### WRITTEN INSTRUCTION 1
In the passage on securities fraud, which two people are named as recent high-profile cases of fraud convictions for lying about their companies to sell stock?
### WRITTEN INSTRUCTION 2
Continue the passage on securities fraud from its final line, completing the numbered scheme it begins.

#### EXTRACT PROVIDED

Matt Levine -Pump and Dump!

Nothing is securities fraud?

The simplest form of fraud is that you lie to someone and they give you money. Perhaps you give them something in exchange for their money, but you lie about its attributes. (They pay you for magic beans, but the beans are not magic.) Or perhaps you lie about giving them something and give them nothing. (They pay you for the Brooklyn Bridge, but you do not give them the Brooklyn Bridge.) Fraud is oftenillegal, though exactly how it is illegal will depend on how you do the fraud, and to whom, and what you are lying about.

For instance, doing fraud about securities is illegal under US federal law; this is called securities fraud. Securities fraud often takes the simple form: You lie to someone (about securities) and they give you money (for the securities). You tell people that you have started a company that has discovered cold fusion, you offer them a 1% stake in the company (stock, a security) for $1 million, they pay you, you deliver the stock, but you were lying about the cold fusion.[1] This is fairly standard; Elizabeth Holmes and Sam Bankman-Fried are recent high-profile cases of people convicted of fraud for lying about their companies to sell stock to investors.[2]

But securities fraud often does not work that way. In modern public stock markets, it is possible to lie to people in a way that costs them money, and gets you money, without them giving you the money. Schematically:

  1. You have some stock.

########
#### SUPPLIED RECORDS

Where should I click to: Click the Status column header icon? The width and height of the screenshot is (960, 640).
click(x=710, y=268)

########
#### SUPPLIED RECORDS

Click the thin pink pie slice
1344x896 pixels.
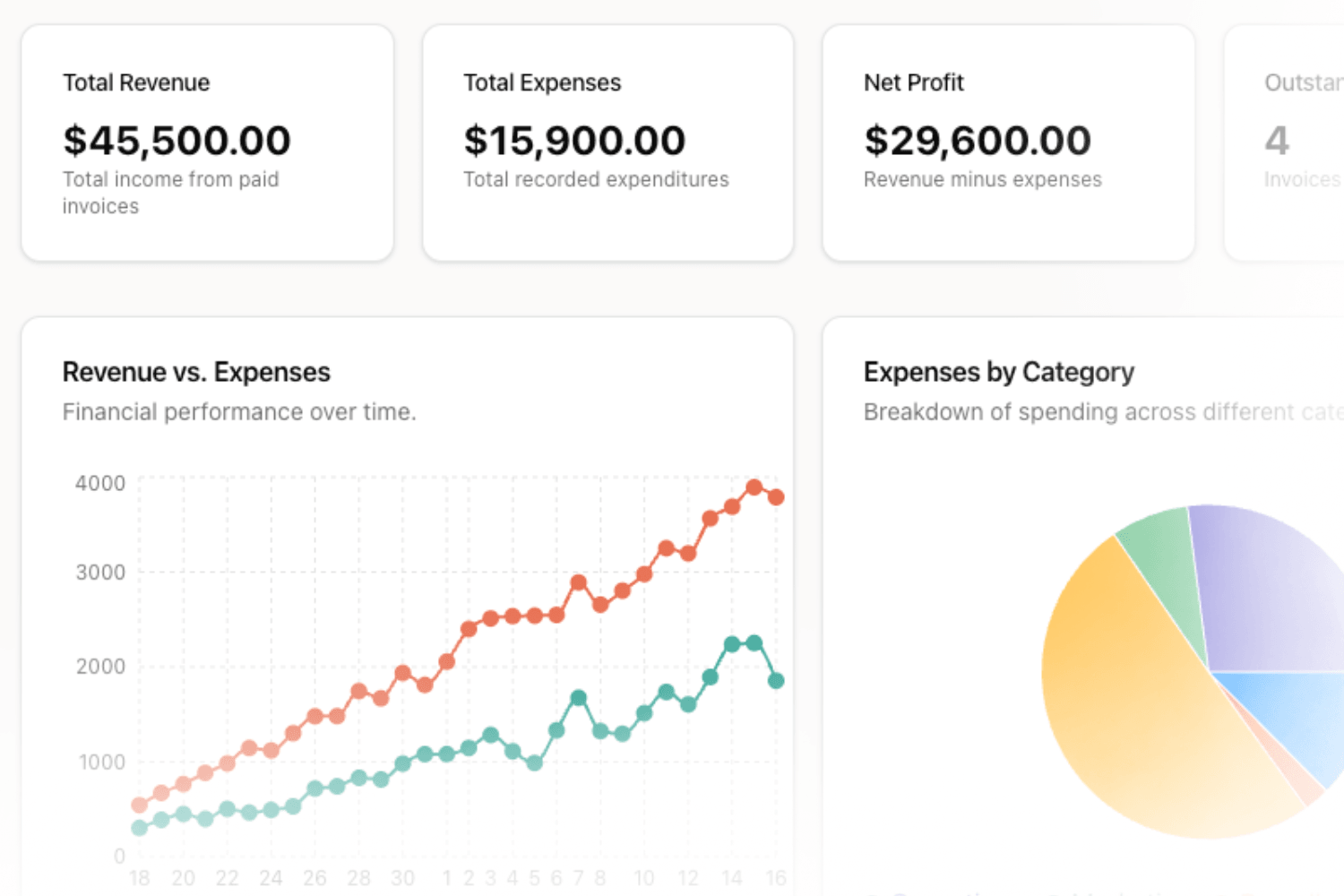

########

### FINAL ANSWER 1
Elizabeth Holmes and Sam Bankman-Fried.

### FINAL ANSWER 2
  2. You lie about it.
  3. The people who believe your lies buy the stock, anonymously, on the stock exchange, so it goes up.
  4. You sell the stock at a profit, anonymously, on the stock exchange.
  5. Eventually your lies are discovered and the stock goes back down again.

You made money (Step 4), and your victims lost money (Step 5), and your lies caused their losses and your gains. But you didn’t necessarily sell the stock to the victims: You sold the stock on the stock exchange, they bought it on the stock exchange, and you have no idea who was on the other side of any of those trades. Quite likely the victims bought the stock from some sophisticated electronic market maker, and you sold the stock to some sophisticated electronic market maker, and the market makers didn’t believe or even see your lies.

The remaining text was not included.